Talking It Out


As I sit here in a nearly silent room filled with creative thinkers about the future of books, I cannot avoid asking whether we’re doing this all wrong. As a couple of our participants have pointed out, it’s slightly perverse to bring these people together and then ask them to spend much of their time tapping silently at flimsy plastic input devices based on flawed 19th century machines.

Shouldn’t we be talking about this stuff instead?

I’d like to argue, borrowing from Churchill, that this method is the worst form of collaboration except for all the others. The book sprint that we’re running here is inspired by an ambition to reinvent the concept of the book, but perhaps more importantly, the process and performance of publishing. But it is also an effort to reimagine how intellectual conversations can happen. The best conversations are live, spontaneous, and require the high bandwidth of sharing a physical space. You can do it remotely, even by exchanging a series of letters over decades, but to actually create a sense of energy and improvisation—to get people thinking out loud and thinking together—you need live performance.

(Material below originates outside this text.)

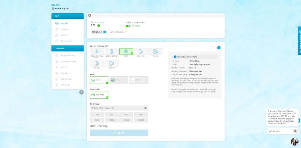
Task: Select the Viettel Pay deposit icon
Action: [x=111, y=63]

So the process of our book sprint needs to include live conversation but also something more. A great conversation, by definition, is not transferrable—you were there or you weren’t. Our challenge is to perform a kind of alchemy that distills the energy of collaborative thinking into a new medium. I say alchemy because this involves transmuting a fundamentally magical component out of another. The conversation itself is unique, and even an ESPN-style multipoint camera crew could not capture the live intensity of smart people thinking on their feet—at best, it would an archival recording of something cool that happened once.

The traditional solution to this problem has been to let people figure it out for themselves: have a great conversation, take it home with you, and maybe months or years later it will emerge as some kind of intellectual outcome. In the humanities, the process is even more stylized: almost all intellectual action happens before or after the big conference, when the paper gets written and when it gets revised. All that happens in the conference room is a bunch of people reading things at one another.

Our project here is not only to pose a series of provocative questions about the future of the book, but also to experiment with new processes for curating these conversations. The series of short writing deadlines and structured groups we’ve deployed here offer people a set of friendly challenges: converse, and then articulate your best ideas in a short essay. At its best the blending of these modes sharpens both the talking and the writing through a set of simple constraints. Our series of quick marches ask participants to articulate a few positions that are neither over-determined (because nobody had time to prepare, to do their work beforehand, to pick an answer before the question was fully voiced) nor consequence-free (because it’s not just a conversation, it’s a text that will live on through multiple publishing iterations).

So the exercise is a kind of thinking by doing on multiple levels of process. Everyone in this room is working out their own solution to the structure, the hurdles and pathways we’ve set before them. And collectively we are discussing the process of authorship and publishing itself. The most important part of the exercise is the possibility, really the embrace of failure. This is one of the beautiful things about a good conversation in performance: the inescapable flow of oral utterance, as Barthes (1975) or Ong (1982) argued, does not allow things to be unsaid, only to be reframed. The book sprint is a digital reinvention of that idea (not by forbidding revision, but by persistently nudging people out of their comfort zones).

The process is performance. The room is talking again; it’s filling with laughter and movement as people come out of another cycle to share notes, to talk things out and to keep pushing forward.